Work to complete: Skip pictures in the listing below; copy exactly the lines from the one with "Screen dimensions: 746x513" through the one with "Given: Switch language to English", inclusive.

Materials provided:
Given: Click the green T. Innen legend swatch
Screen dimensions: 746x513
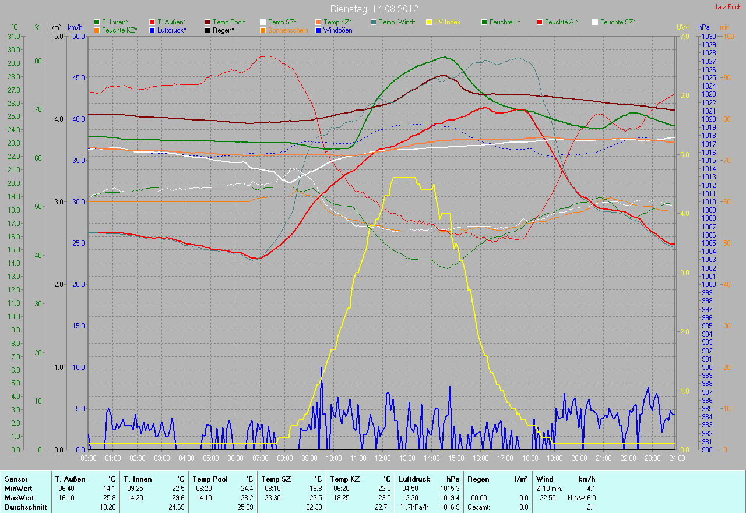Looking at the screenshot, I should 97,22.
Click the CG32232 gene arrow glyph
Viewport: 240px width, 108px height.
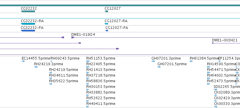(x=28, y=11)
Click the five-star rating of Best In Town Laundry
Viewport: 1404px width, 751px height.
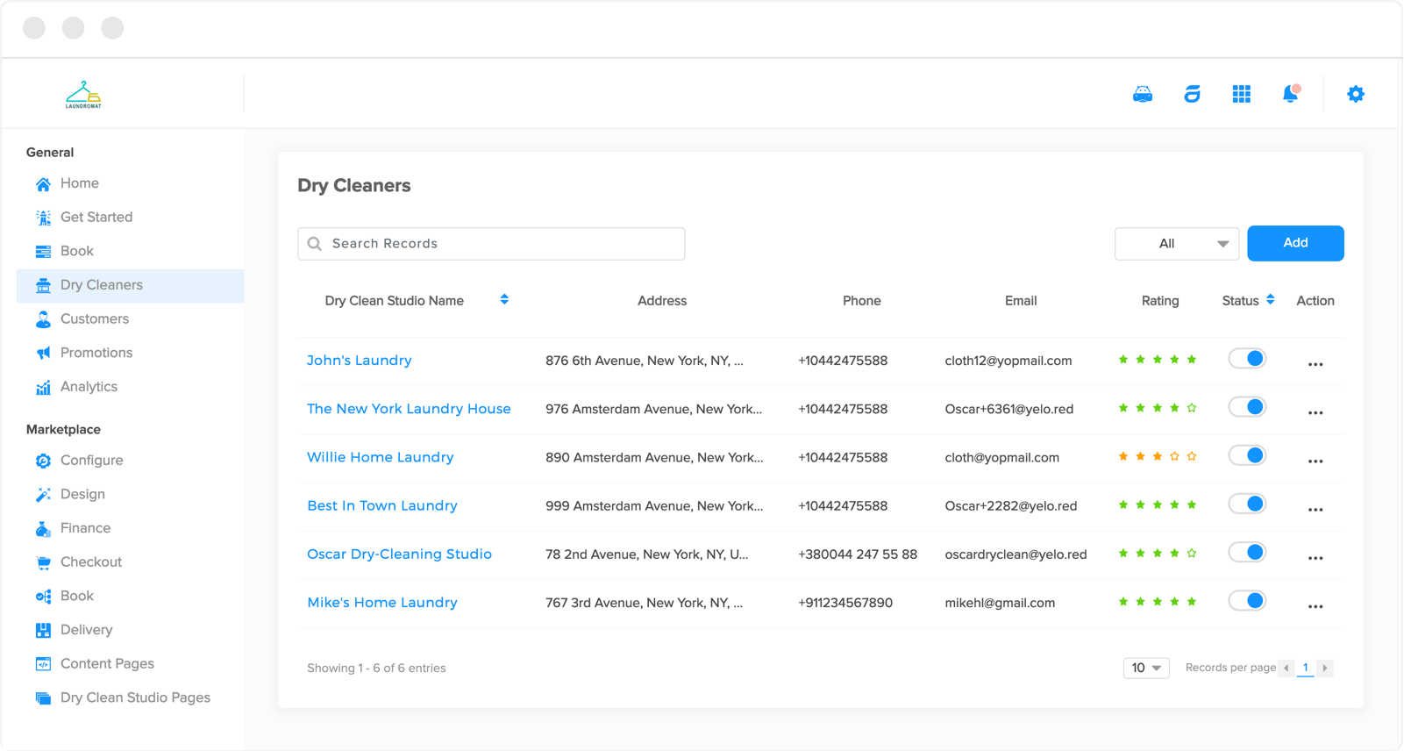pyautogui.click(x=1157, y=505)
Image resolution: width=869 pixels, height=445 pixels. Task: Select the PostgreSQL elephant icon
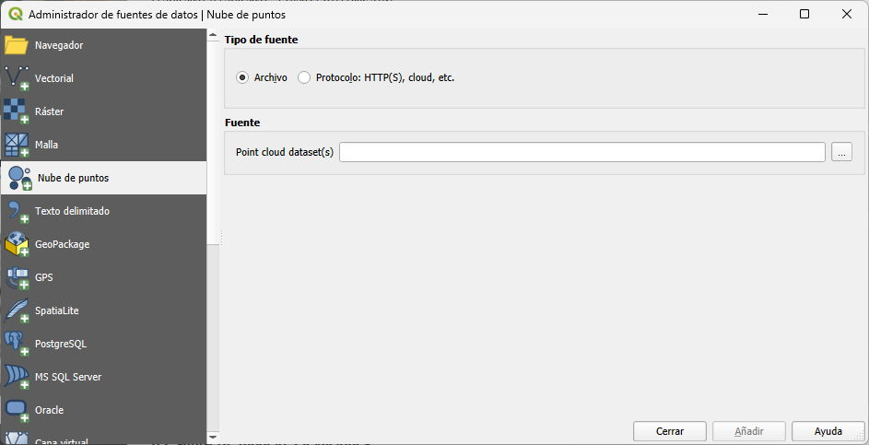tap(17, 344)
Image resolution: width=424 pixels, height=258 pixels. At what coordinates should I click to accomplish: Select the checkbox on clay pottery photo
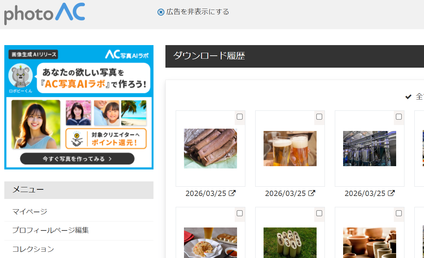(x=399, y=213)
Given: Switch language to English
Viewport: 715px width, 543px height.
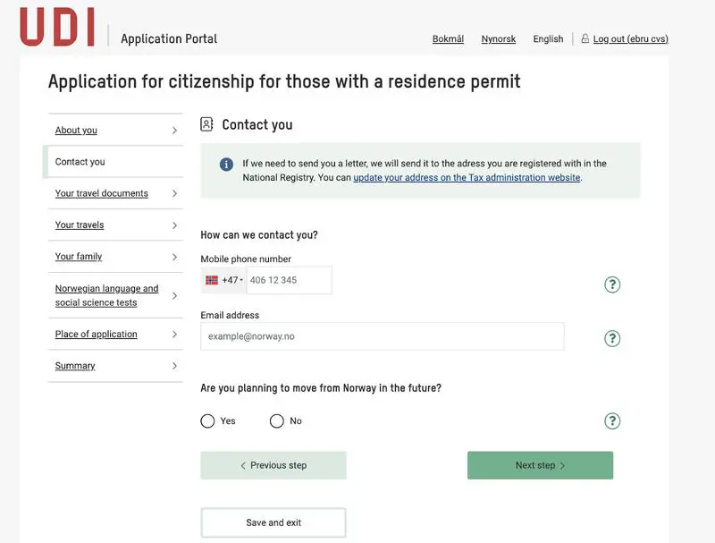Looking at the screenshot, I should tap(548, 38).
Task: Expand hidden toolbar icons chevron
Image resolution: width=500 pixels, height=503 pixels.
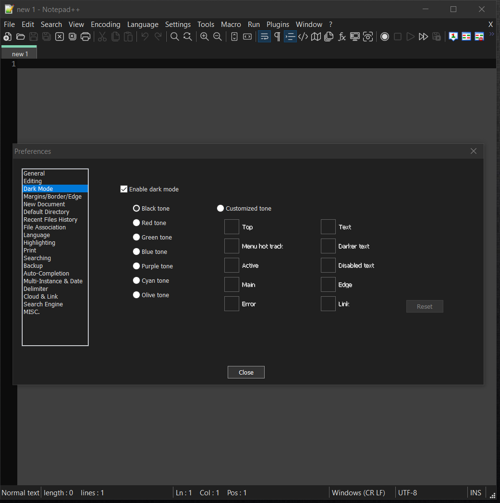Action: coord(491,34)
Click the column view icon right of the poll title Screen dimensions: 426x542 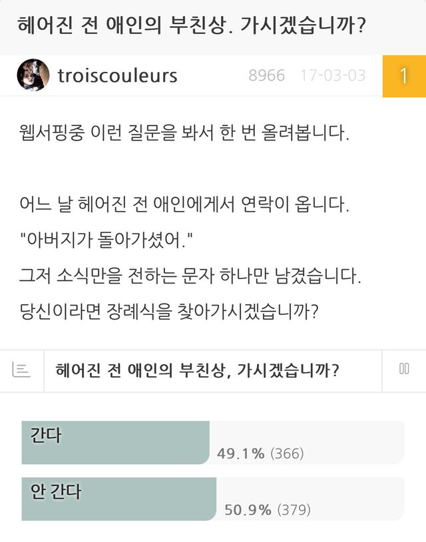pos(404,370)
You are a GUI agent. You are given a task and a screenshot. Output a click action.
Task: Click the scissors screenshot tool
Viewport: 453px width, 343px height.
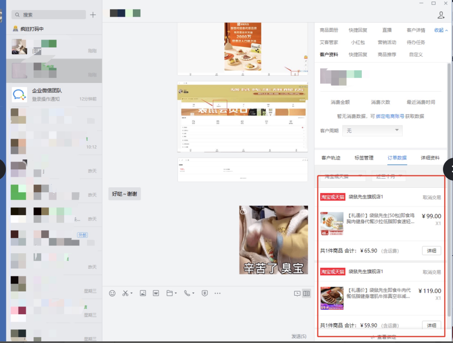click(125, 293)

Written answer:
Screen dimensions: 746x513
Looking at the screenshot, I should 97,22.
Click the CG32232 gene arrow glyph
Viewport: 240px width, 108px height.
(x=28, y=11)
Click the five-star rating of Best In Town Laundry
Viewport: 1404px width, 751px height.
pyautogui.click(x=1157, y=505)
Image resolution: width=869 pixels, height=445 pixels. Task: Select the PostgreSQL elephant icon
tap(17, 344)
Image resolution: width=424 pixels, height=258 pixels. At what coordinates should I click to accomplish: Select the checkbox on clay pottery photo
(x=399, y=213)
Given: Switch language to English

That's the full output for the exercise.